VeriGraphi: A Multi-Agent Framework of Hierarchical RTL Generation for Large Hardware Designs
Sazzadul Islam, Tasnim Tabassum, Hao Zheng

TL;DR
VeriGraphi introduces a hierarchical, spec-anchored knowledge graph framework that guides large language models in reliably generating structured RTL code for complex hardware designs.
Contribution
It presents a novel multi-agent, knowledge graph-based approach to improve the accuracy and structural coherence of RTL generation from specifications.
Findings
Enables reliable hierarchical RTL generation with minimal human intervention.
Successfully applied to RISC-V processor design, demonstrating functional correctness.
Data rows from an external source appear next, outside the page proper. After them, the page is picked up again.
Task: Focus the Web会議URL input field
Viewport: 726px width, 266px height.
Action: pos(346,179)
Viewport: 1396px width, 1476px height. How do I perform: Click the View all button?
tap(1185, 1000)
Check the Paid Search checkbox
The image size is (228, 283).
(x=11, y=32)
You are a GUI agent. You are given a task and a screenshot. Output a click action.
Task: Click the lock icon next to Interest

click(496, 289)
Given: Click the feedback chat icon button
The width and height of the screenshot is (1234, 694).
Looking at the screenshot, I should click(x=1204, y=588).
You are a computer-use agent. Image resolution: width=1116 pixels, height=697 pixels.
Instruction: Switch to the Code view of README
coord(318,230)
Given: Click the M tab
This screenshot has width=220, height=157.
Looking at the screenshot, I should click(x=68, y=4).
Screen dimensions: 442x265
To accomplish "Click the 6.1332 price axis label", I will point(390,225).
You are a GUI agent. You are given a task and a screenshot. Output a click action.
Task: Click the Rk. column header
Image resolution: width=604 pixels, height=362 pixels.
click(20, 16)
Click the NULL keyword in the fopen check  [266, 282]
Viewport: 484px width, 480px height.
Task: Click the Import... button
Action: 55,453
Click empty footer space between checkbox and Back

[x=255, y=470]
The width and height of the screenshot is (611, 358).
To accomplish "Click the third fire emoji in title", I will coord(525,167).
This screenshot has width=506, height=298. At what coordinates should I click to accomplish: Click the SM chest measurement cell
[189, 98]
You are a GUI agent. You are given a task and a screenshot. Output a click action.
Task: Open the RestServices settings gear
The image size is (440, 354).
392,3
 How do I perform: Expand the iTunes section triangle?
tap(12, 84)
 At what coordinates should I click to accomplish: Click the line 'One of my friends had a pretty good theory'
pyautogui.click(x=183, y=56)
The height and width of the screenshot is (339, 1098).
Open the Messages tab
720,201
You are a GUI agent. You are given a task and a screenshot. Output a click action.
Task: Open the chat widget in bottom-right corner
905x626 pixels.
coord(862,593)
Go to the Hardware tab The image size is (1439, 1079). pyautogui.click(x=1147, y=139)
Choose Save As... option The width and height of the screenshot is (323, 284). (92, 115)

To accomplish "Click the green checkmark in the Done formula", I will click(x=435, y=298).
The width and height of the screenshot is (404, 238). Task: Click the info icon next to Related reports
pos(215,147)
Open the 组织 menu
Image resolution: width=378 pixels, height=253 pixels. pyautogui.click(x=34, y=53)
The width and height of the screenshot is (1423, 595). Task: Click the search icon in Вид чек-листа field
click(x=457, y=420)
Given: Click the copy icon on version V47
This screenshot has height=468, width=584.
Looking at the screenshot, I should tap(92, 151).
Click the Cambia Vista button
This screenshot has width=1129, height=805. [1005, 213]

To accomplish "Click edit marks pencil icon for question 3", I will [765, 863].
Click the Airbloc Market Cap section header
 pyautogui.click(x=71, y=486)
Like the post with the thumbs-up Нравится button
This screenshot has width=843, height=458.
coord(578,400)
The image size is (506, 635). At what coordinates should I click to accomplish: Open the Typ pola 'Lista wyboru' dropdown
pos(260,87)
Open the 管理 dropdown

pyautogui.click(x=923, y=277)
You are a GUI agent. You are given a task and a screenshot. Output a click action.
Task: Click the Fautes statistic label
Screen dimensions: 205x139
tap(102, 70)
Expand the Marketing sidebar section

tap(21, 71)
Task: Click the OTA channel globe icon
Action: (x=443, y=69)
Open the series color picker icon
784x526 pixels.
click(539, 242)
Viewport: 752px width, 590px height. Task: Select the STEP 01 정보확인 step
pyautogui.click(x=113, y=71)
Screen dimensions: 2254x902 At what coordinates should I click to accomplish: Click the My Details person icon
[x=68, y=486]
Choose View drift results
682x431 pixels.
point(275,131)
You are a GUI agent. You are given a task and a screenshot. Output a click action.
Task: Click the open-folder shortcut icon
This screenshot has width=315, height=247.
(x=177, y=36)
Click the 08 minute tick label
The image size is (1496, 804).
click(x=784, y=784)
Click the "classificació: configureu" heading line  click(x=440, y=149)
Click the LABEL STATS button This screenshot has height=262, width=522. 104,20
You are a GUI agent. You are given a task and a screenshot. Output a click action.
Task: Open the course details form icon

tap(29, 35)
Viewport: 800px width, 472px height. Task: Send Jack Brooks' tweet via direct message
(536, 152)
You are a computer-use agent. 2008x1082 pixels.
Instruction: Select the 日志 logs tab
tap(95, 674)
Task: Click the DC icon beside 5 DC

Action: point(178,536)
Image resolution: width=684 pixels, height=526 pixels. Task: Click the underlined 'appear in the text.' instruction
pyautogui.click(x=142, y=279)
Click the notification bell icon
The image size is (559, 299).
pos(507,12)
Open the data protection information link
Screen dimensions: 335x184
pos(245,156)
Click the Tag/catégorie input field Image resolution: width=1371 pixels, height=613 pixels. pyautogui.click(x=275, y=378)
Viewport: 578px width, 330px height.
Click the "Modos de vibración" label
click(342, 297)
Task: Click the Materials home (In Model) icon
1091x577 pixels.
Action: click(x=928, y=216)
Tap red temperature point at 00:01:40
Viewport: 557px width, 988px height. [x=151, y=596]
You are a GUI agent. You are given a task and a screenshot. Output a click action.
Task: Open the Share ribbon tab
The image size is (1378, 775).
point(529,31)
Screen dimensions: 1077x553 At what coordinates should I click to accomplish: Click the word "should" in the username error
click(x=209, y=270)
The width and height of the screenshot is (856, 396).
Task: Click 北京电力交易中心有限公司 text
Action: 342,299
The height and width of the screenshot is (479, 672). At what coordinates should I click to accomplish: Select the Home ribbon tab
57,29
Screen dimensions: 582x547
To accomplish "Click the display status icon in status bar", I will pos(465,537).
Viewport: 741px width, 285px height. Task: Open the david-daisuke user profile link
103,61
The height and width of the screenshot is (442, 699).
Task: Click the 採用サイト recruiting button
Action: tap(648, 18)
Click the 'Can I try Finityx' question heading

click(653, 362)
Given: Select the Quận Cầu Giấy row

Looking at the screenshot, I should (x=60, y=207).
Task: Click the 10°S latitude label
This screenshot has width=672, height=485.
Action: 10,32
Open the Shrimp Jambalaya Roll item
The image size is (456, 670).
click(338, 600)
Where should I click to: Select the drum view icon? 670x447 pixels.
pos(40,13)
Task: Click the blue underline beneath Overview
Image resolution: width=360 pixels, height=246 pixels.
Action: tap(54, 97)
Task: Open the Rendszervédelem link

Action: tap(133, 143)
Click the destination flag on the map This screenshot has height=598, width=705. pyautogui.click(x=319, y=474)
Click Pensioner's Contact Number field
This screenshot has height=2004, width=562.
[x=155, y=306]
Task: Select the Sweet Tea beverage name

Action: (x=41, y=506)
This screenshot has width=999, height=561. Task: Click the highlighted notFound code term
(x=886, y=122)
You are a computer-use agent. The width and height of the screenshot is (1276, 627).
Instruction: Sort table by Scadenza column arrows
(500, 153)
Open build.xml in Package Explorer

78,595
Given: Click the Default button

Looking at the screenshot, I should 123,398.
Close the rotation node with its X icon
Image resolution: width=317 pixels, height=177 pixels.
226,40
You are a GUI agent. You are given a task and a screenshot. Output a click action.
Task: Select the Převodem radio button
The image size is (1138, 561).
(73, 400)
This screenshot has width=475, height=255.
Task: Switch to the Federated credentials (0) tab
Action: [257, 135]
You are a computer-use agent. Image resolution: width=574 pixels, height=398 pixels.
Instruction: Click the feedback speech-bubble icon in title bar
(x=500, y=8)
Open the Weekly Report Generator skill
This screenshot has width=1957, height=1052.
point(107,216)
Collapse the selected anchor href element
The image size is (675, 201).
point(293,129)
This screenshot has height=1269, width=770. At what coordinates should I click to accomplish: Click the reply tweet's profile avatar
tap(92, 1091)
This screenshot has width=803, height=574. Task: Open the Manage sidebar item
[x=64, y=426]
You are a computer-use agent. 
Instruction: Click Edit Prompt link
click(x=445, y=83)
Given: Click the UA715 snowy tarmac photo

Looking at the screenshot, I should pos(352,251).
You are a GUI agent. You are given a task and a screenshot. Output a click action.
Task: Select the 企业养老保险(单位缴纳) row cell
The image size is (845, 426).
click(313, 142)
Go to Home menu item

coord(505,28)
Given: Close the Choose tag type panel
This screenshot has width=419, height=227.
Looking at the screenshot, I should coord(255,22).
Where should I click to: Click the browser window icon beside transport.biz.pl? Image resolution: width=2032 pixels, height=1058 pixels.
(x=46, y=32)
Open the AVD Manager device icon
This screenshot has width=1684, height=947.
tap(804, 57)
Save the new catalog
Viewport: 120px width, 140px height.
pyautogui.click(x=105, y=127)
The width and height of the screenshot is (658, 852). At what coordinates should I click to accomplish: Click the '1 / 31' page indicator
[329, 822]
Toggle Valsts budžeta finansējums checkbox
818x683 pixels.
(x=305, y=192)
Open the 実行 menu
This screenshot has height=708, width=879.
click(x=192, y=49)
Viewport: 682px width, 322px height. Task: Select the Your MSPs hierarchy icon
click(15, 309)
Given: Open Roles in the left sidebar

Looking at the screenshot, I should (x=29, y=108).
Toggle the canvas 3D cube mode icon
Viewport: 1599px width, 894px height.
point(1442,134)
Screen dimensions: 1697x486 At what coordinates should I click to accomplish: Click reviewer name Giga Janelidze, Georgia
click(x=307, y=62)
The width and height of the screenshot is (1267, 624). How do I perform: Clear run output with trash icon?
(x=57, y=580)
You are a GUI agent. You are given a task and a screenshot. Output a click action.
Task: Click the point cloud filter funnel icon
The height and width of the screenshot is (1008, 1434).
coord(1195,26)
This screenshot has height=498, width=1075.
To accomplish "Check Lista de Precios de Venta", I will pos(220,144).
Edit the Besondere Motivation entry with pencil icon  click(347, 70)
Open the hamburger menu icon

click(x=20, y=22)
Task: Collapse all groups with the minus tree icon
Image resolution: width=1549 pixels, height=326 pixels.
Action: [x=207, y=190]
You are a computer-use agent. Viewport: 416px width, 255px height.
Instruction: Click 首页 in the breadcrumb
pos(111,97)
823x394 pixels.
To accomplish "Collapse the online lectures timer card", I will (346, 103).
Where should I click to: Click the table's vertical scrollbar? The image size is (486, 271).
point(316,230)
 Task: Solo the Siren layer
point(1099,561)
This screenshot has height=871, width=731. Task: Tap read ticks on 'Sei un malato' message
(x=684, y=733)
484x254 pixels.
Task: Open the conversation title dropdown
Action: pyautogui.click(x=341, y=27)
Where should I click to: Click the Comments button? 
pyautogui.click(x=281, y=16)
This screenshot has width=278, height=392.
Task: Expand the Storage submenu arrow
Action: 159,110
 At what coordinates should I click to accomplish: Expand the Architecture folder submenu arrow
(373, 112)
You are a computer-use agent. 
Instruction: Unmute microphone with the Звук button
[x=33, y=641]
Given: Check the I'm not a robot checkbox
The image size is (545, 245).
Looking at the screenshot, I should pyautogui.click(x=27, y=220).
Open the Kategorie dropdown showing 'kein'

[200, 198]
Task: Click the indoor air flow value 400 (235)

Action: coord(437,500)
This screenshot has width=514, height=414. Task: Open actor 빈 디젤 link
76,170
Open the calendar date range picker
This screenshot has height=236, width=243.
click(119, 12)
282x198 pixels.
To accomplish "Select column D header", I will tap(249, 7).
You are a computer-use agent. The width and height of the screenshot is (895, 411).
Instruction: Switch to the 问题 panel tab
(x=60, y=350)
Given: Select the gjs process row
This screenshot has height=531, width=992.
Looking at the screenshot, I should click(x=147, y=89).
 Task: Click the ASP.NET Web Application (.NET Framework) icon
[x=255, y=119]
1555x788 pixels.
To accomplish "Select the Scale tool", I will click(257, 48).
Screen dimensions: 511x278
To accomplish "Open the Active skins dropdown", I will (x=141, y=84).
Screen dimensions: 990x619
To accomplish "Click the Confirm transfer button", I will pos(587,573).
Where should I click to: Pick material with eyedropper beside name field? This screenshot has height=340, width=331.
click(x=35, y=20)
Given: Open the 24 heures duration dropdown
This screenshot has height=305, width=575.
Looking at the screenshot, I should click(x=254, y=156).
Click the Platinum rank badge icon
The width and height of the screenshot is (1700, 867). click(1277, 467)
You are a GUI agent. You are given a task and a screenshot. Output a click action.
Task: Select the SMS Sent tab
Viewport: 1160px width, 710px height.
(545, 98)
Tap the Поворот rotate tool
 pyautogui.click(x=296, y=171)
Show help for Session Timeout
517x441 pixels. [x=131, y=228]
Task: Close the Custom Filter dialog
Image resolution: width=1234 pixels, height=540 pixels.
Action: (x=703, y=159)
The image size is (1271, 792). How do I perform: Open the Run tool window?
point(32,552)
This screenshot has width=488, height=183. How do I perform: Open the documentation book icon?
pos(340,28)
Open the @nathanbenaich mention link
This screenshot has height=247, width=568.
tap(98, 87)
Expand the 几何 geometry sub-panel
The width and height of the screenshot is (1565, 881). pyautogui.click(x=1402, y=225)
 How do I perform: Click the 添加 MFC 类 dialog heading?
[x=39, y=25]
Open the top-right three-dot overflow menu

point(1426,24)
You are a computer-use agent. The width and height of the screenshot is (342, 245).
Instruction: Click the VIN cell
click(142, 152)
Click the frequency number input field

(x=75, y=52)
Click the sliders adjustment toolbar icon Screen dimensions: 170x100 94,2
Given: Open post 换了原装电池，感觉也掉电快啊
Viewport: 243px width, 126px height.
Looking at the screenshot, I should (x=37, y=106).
Constructs a deterministic, machine-checkable knowledge graph before code synthesis.
Abstract
Generating synthesizable Verilog for large, hierarchical hardware designs remains a significant challenge for large language models (LLMs), which struggle to replicate the structured reasoning that human experts employ when translating complex specifications into RTL. When tasked with producing hierarchical Verilog, LLMs frequently lose context across modules, hallucinate interfaces, fabricate inter-module wiring, and fail to maintain structural coherence - failures that intensify as design complexity grows and specifications involve informal prose, figures, and tables that resist direct operationalization. To address these challenges, we present VeriGraphi, a framework that introduces a spec-anchored Knowledge Graph as the architectural substrate driving the RTL generation pipeline. VeriGraphi constructs a HDA, a structured knowledge graph that explicitly encodes module hierarchy,…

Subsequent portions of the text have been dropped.